* _Task statement_
From the line with "57.2.3. FDW Routines" to the final line of the records, every line is to be duplicated exactly, both of those lines included.
--- Provided material Enclosed Below ---
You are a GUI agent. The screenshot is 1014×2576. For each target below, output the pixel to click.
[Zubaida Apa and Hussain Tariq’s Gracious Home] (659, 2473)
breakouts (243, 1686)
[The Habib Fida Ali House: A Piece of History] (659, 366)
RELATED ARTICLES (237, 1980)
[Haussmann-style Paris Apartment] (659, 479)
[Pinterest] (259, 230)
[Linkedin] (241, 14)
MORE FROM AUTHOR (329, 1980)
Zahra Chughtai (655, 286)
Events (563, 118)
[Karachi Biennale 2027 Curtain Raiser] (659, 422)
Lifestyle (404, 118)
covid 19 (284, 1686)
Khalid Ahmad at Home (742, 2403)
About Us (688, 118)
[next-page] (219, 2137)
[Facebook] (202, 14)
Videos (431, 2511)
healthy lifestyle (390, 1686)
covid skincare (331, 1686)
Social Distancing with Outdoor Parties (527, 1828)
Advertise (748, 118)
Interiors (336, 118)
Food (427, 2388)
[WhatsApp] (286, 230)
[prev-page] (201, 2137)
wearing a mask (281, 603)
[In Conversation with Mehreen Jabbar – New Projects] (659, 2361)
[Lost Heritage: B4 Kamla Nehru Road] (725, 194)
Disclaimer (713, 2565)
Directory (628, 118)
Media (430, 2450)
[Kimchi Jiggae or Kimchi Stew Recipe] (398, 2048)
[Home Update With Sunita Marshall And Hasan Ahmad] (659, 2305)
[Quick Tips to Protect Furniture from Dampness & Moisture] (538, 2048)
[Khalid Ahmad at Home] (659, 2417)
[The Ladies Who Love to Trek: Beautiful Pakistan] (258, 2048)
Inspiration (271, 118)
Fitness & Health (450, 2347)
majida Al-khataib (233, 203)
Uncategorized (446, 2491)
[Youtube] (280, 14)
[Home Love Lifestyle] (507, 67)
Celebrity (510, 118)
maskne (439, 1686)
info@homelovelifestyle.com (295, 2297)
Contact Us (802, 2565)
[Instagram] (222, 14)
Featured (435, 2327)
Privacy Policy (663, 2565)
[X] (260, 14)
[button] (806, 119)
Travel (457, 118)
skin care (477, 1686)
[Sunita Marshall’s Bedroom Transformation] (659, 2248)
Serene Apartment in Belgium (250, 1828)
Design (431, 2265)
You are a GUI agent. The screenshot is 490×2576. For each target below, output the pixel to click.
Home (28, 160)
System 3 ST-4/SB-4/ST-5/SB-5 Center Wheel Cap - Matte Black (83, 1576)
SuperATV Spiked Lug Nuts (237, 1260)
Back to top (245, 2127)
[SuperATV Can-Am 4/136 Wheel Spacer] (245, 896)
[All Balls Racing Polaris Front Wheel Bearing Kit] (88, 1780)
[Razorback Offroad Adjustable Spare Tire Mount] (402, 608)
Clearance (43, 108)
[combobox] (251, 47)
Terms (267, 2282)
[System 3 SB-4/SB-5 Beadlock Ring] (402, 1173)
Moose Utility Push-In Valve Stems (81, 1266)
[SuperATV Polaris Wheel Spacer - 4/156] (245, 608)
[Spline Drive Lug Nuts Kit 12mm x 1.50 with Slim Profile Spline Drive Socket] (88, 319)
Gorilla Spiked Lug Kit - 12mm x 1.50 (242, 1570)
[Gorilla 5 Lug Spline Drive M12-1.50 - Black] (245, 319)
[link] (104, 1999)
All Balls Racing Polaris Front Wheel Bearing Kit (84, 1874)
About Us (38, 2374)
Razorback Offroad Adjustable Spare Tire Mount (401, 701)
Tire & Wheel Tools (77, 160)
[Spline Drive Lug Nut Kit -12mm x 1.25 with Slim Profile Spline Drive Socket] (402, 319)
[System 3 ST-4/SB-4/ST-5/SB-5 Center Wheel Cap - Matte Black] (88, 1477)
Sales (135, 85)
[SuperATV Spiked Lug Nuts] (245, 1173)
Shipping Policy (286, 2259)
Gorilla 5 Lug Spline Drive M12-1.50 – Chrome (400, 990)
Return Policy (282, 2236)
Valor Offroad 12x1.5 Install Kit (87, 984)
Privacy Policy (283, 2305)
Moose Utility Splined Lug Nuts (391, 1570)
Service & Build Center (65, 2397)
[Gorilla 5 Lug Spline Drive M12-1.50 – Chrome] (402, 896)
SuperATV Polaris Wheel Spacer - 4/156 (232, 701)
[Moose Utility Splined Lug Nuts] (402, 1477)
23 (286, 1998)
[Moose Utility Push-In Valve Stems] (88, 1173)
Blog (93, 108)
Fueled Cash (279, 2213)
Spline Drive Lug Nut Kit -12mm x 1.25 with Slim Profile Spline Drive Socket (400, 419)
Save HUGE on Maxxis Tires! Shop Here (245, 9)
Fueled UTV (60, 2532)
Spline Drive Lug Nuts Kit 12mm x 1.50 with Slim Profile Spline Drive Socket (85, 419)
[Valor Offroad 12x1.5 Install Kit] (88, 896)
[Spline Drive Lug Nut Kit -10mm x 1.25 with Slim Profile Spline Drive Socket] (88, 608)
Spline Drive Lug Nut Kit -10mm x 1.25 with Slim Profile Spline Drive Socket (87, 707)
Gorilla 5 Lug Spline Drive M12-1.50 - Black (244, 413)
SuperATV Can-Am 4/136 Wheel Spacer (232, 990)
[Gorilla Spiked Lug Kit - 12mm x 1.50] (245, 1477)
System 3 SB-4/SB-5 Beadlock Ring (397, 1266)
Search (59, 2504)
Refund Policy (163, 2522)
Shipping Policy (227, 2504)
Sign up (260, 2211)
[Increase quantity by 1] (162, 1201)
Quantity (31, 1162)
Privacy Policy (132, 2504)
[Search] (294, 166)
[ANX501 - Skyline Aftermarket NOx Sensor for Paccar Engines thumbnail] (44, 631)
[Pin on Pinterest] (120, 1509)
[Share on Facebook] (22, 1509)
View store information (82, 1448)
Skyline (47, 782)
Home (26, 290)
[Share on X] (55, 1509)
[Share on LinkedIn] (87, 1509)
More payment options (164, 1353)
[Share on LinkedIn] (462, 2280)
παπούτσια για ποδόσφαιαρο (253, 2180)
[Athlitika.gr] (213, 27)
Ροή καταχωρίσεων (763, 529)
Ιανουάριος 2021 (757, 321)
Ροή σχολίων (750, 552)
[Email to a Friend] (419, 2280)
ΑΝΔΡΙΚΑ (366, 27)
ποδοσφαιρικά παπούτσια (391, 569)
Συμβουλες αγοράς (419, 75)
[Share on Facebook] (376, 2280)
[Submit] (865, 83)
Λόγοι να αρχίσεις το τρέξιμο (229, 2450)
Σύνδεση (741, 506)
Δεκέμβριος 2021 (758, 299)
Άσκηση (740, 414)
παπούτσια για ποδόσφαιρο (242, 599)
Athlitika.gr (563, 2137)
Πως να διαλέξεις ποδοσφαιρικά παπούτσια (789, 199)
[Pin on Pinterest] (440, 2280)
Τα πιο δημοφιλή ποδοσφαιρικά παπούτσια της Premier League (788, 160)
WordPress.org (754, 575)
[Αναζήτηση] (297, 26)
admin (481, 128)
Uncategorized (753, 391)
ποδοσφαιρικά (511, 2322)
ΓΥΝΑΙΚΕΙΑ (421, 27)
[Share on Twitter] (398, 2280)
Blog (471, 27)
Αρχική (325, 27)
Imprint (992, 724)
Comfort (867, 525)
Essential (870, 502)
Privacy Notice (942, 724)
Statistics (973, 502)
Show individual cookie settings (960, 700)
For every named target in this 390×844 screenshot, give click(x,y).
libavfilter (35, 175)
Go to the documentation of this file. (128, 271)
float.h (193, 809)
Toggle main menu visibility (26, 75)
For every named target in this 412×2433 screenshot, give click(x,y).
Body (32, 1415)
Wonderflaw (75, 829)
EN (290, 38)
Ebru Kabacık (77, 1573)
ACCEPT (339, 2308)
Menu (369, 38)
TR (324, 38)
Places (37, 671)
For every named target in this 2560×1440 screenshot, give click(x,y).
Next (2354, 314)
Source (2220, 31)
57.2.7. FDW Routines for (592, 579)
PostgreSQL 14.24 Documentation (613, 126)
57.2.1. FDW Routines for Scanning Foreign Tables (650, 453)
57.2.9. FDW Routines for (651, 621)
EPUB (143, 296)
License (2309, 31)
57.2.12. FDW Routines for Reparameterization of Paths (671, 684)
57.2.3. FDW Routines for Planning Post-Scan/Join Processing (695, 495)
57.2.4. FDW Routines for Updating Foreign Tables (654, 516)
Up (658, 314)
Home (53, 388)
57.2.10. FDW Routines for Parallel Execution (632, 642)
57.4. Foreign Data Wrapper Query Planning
--- End of Enclosed Provided material ---
* _Written solution_
57.2.3. FDW Routines for Planning Post-Scan/Join Processing (695, 495)
57.2.4. FDW Routines for Updating Foreign Tables (654, 516)
Up (658, 314)
Home (53, 388)
57.2.10. FDW Routines for Parallel Execution (632, 642)
57.4. Foreign Data Wrapper Query Planning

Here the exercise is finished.